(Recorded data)
-=-=-=-=-

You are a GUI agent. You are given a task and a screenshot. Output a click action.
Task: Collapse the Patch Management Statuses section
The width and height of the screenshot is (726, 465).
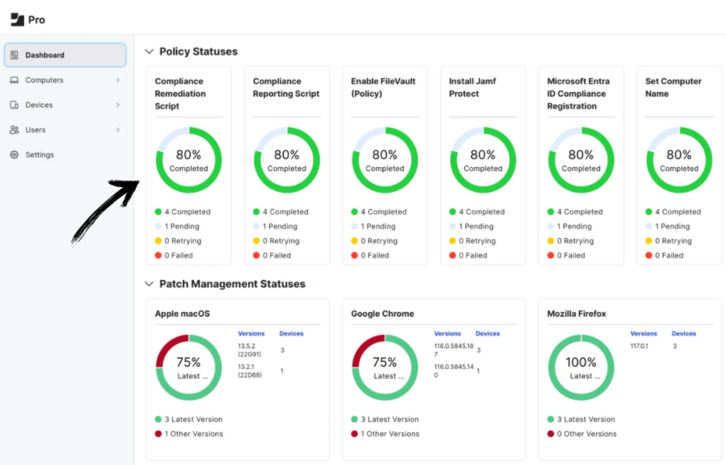(x=149, y=284)
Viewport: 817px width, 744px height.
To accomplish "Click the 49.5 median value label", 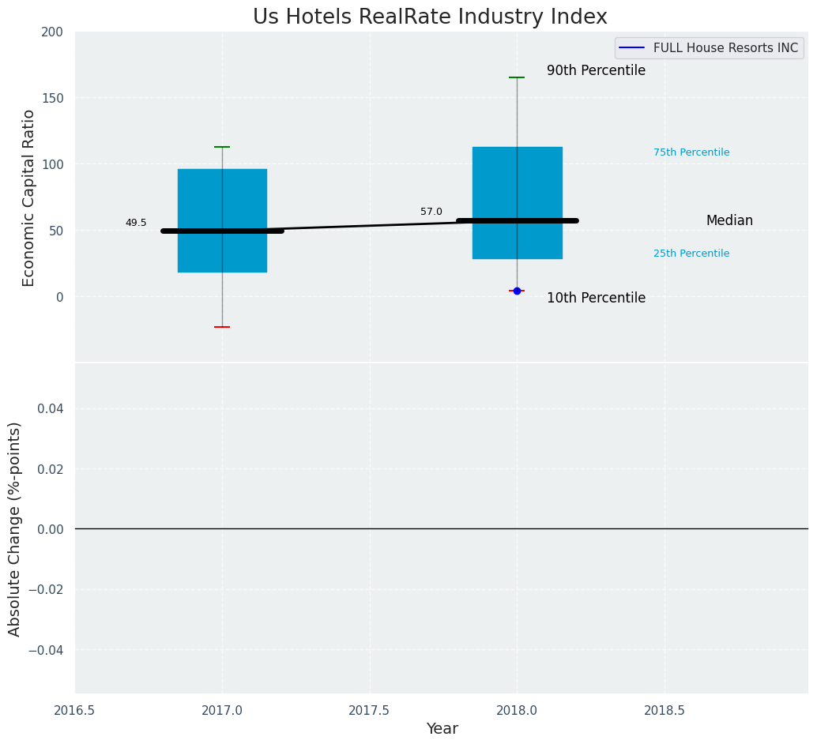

-=-=-=-=-

# Task goal
Write out each entry exactly as given, but skip the pictures.

# Answer space
You are a GUI agent. You are given a task and a screenshot. Output a click action.
Task: Collapse the Patch Management Statuses section
The width and height of the screenshot is (726, 465).
(x=149, y=284)
Viewport: 817px width, 744px height.
To accomplish "Click the 49.5 median value label", 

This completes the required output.